▶ _Exercise requirements_:
In the records below, find the line with "Όροι πώλησης [tab] (121, 302)" and the line with "[Summit County Developmental"; return exactly those lines and every line between them.

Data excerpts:

Start of Block

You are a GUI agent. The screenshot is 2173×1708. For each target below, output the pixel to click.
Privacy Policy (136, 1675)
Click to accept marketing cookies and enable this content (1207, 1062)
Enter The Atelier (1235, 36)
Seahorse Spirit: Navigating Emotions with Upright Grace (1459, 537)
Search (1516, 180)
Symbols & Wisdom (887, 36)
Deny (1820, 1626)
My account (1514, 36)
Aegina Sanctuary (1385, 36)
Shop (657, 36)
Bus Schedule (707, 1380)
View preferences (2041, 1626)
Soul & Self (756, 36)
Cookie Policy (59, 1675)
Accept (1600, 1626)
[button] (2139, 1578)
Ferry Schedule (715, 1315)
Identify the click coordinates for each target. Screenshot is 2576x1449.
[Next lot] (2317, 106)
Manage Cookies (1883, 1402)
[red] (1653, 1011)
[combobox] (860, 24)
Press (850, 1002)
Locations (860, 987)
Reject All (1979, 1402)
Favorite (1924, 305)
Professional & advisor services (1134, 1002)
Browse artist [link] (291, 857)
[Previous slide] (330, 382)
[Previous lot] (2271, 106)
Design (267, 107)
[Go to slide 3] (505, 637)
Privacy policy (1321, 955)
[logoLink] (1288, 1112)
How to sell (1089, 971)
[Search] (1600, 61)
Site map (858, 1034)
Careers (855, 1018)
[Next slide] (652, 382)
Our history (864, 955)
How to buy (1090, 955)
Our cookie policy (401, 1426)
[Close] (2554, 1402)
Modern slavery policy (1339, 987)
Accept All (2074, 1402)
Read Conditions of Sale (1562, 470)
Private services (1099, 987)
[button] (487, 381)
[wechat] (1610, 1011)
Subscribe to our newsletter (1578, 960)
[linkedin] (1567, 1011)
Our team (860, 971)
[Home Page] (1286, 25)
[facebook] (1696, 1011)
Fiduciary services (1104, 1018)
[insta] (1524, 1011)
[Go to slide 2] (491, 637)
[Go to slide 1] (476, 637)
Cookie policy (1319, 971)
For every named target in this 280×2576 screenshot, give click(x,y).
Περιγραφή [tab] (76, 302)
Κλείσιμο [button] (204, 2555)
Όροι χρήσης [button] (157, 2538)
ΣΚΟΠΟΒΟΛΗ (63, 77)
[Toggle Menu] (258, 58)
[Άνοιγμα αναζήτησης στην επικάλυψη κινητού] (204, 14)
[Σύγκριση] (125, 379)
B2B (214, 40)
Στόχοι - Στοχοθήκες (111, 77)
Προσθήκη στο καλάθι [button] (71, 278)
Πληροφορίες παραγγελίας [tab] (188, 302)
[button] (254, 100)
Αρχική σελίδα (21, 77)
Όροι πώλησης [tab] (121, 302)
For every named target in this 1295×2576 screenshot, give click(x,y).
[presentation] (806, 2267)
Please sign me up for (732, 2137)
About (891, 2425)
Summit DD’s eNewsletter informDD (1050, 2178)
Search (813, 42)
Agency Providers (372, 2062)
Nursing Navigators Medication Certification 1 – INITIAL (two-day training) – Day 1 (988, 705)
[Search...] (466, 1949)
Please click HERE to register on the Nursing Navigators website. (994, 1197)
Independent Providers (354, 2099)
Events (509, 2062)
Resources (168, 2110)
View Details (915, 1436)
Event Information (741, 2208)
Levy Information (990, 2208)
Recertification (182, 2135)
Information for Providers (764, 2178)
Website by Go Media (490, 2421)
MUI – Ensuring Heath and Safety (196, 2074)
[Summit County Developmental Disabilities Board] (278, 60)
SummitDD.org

End of Block

▶ _Exercise answer_:
Όροι πώλησης [tab] (121, 302)
For every named target in this 1295×2576 screenshot, give click(x,y).
[presentation] (806, 2267)
Please sign me up for (732, 2137)
About (891, 2425)
Summit DD’s eNewsletter informDD (1050, 2178)
Search (813, 42)
Agency Providers (372, 2062)
Nursing Navigators Medication Certification 1 – INITIAL (two-day training) – Day 1 (988, 705)
[Search...] (466, 1949)
Please click HERE to register on the Nursing Navigators website. (994, 1197)
Independent Providers (354, 2099)
Events (509, 2062)
Resources (168, 2110)
View Details (915, 1436)
Event Information (741, 2208)
Levy Information (990, 2208)
Recertification (182, 2135)
Information for Providers (764, 2178)
Website by Go Media (490, 2421)
MUI – Ensuring Heath and Safety (196, 2074)
[Summit County Developmental Disabilities Board] (278, 60)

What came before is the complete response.